Green Pea Galaxies and Creation

One of the hallmarks of Big Bang cosmologists is the ability to continually modify their story to dodge the facts. (We saw something very similar in the post about phylogenetic trees, too.) When in doubt, resort to the complex scientific principle of Making Stuff Up®. Things called green pea galaxies caused some mighty fancy footwork over at the Hawking Honky-Tonk.

In their efforts to preserve the Big Bang despite facts and logic, evolutionists are making up more stories. Then they claim that their fictions disprove creation.
Image assembled from Clker clip art and a NASA image of the M-81 galaxy.
Now, don't get all het up, these aren't galaxies made of green stars. The green light comes from a combination of circumstances between the stars. These galaxies are much smaller then other galaxies, and are round, so when you put it all together, can't say as I blame them for calling them green peas. Some folks will tell you that these galaxies are a problem for creationists, but that's only from the string of storytelling based on cosmic evolutionary presuppositions — not from actual facts.
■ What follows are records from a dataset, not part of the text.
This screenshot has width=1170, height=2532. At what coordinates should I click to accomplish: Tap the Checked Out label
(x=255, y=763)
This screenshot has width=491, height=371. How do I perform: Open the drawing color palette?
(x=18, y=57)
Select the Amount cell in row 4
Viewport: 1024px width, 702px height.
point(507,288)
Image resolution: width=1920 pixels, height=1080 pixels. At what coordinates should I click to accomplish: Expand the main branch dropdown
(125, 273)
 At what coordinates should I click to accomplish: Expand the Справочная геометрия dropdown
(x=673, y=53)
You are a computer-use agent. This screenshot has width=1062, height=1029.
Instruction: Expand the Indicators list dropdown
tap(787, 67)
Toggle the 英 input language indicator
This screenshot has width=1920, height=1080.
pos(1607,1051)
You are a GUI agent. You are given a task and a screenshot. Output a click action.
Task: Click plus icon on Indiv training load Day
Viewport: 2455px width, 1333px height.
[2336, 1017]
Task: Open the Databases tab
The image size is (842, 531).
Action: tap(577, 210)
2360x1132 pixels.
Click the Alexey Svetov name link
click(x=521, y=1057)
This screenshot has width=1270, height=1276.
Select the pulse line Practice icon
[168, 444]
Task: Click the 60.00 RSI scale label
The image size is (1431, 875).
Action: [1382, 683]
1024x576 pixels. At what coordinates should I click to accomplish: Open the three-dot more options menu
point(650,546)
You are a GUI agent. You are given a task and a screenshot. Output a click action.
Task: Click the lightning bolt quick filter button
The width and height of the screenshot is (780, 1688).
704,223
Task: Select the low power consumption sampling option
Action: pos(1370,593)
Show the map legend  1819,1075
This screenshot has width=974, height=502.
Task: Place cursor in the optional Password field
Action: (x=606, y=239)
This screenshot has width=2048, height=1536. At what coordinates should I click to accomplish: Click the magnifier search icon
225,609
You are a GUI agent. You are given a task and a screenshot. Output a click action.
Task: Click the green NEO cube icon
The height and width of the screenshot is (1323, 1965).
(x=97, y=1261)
What they are less likely to admit is that they are a problem for Big Bang advocates, and that's where the wild tales come in.
Most stars congregate into gravitationally bound structures called galaxies. The sun is part of the Milky Way, a large galaxy containing about two hundred billion stars. It is about one hundred thousand light years across. Dwarf galaxies are much more numerous than large galaxies. Green peas are a rare type of dwarf galaxies, which are, at most, 10% the size of the Milky Way.

The name for green peas comes from their round shape and green color. A galaxy’s color normally is a composite of its stars’ colors. But stars never appear green, so how do green peas get their distinct color? Indeed, it is this question that led to the recognition of the green pea class of galaxies less than a decade ago. The answer lies in very strong emission at a wavelength of 500.7 nanometers (a nanometer is one-billionth of a meter). This is smack in the middle of the green part of the spectrum, and the emission is so strong that it dominates the light of pea galaxies. The emission comes from doubly ionized oxygen in the interstellar medium, the space between the stars in the galaxy.